■ DOCUMENT:
╔══
Q: 12 men leave their hats with the hat check. If the hats are randomly returned, what is the probability that nobody gets the correct hat?

A: Suppose we are handing out hats to n people. First we start with all the possible outcomes. Then we subtract off those that assign the right hat to a given person, for each of the n people. But this double-counts each outcome that assigned 2 hats correctly, so we have to add those outcomes back in. But now we've counted one net copy of each outcome with 3 correct hats in our set, so we have to subtract those off again. But now we've taken away each 4-correct-hat outcome once too often, and have to put it back in, and so forth ... until we add or subtract the outcome that involves all n people getting the correct hats.

Putting it all in probabilities, the measure of the original set is 1. For a given subset of k people, the probability that they all get their correct hats is (n-k)!/n!, while there are (n choose k) such subsets of k people altogether. But then

(n choose k)*(n-k)!/n! = (n!/((n-k)!*k!))*(n-k)!/n! = 1/k!
╚══
■ STATED GOAL A:
Copy the rows below word for word, leaving out the pictures.

■ SUPPLIED DATA:
╔══
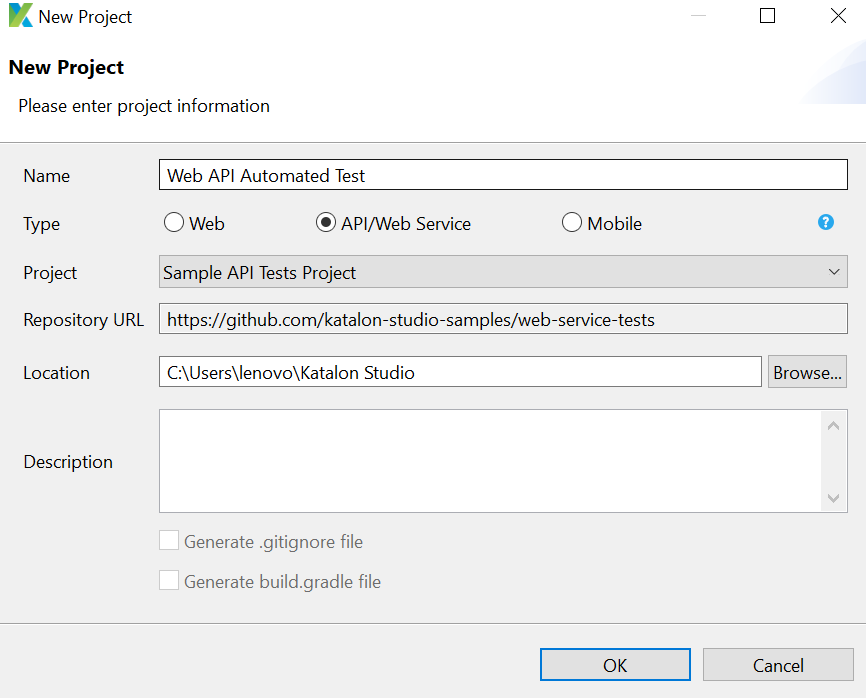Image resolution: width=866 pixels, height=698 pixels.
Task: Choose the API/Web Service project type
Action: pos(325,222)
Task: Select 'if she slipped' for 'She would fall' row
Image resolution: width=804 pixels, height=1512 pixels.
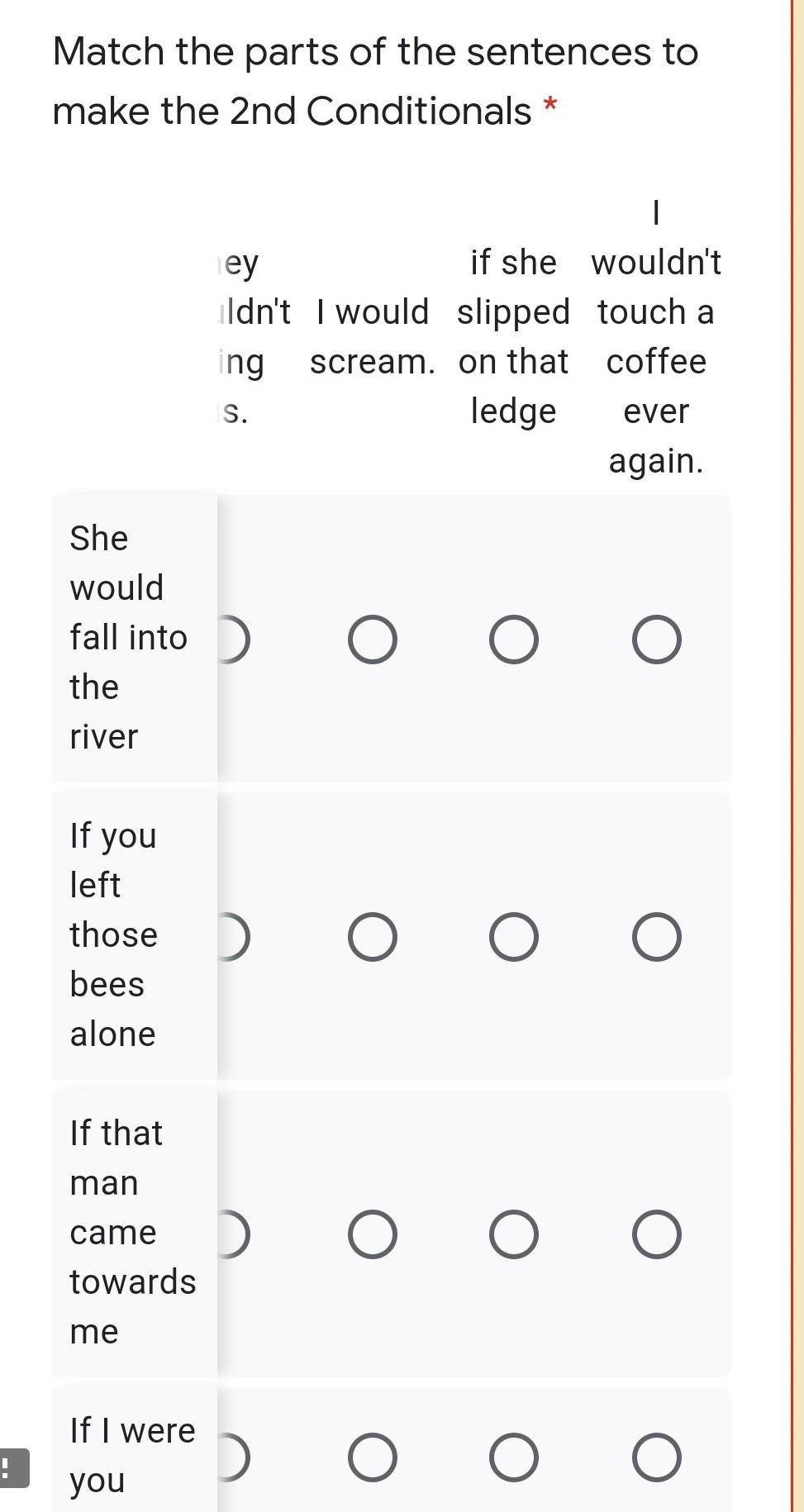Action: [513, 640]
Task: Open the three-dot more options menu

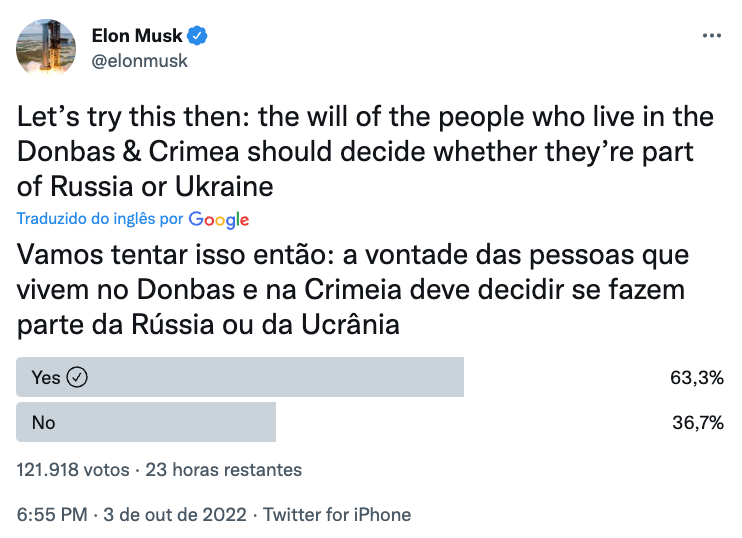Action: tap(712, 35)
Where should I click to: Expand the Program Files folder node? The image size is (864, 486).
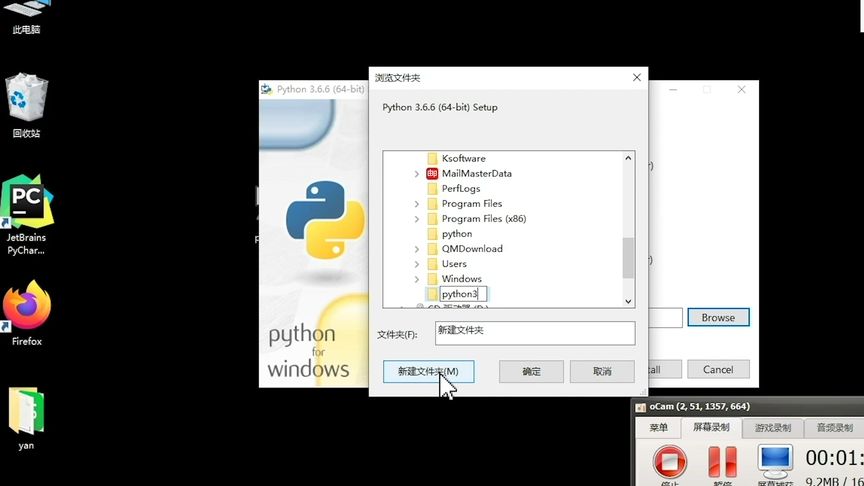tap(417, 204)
╚══
■ STATED GOAL B:
Resume the hat-check probability explanation from where it stops.

■ FINAL RESULT A:
Image resolution: width=866 pixels, height=698 pixels.
Task: Choose the API/Web Service project type
Action: pos(325,222)
Task: Select 'if she slipped' for 'She would fall' row
Image resolution: width=804 pixels, height=1512 pixels.
Action: [513, 640]
Task: Open the three-dot more options menu

Action: tap(712, 35)
Where should I click to: Expand the Program Files folder node? The image size is (864, 486).
tap(417, 204)

■ FINAL RESULT B:
is the total probability measure we get by counting each subset of k people once each. So we end up generating the finite series

1 - 1/1! + 1/2! - 1/3! +- ... +/- 1/n!

which is of course just the first n+1 terms of the Taylor series expansion for f(x) = e^x centered at 0 and evaluated at -1, which converges to 1/e quite fast. You can compute the exact probability for any n >= 1 simply by rounding n!/e to the nearest whole number, then dividing again by n!. Moreover I think you will find you are always rounding down for odd n and rounding up for even n.

For example,

12! / e = 176214840.95798...

which is within 0.05 (absolute error, not relative) of the correct intermediate result, 176214841.

Another fact is that if you set the probability of no matching hats equal to m/n!, then m is an integer divisible by (n-1). That's because the number of ways you can give hat #2 to person #1 is exactly the same as the number of ways you can give that person hat #3, likewise for hat #4, and so forth.

-- David Karr (karr@cs.cornell.edu)